According to Flanders, AMI will be able to manage the magazine operations “more effectively than we can as a standalone publisher. By joining forces with American Media, we will be able to significantly reduce our cost structure and leverage the economies of scale related to manufacturing, distribution and marketing that are available to this large, multi-title publisher.”

Flanders said Playboy magazine is expected to lose $8 million this year. This deal, he projected, will allow the magazine reduce the loss to approximately $5 million in 2010 and to reach profitability again by late 2011.

During the earnings call, Playboy Enterprises reported a $23.5 million net loss through the third quarter, down from a $13.6 million net loss in 2008. The company’s print/digital group reported a $900,000 loss through the first nine months compared to a $3 million loss during the same period last year. Flanders said he expects the magazine to report a 38 percent decline in ad pages during the fourth quarter this year.

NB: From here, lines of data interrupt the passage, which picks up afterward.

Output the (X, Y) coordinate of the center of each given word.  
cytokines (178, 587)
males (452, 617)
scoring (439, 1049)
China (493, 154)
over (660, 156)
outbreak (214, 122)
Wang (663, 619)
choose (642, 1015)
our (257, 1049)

AMI publishes several titles already targeting man aged 18 to 34 years, including Men’s Fitness, Muscle & Fitness and Flex. AMI also publishes Shape, Star, Natural Health and the National Enquirer.

It was not immediately clear how the agreement with AMI might affect a potential sale of Playboy Enterprises. The company has been said to be entertaining a number of offers, including one from London-based brand management firm Iconix Group. The Playboy spokesperson declined to comment on a potential sale.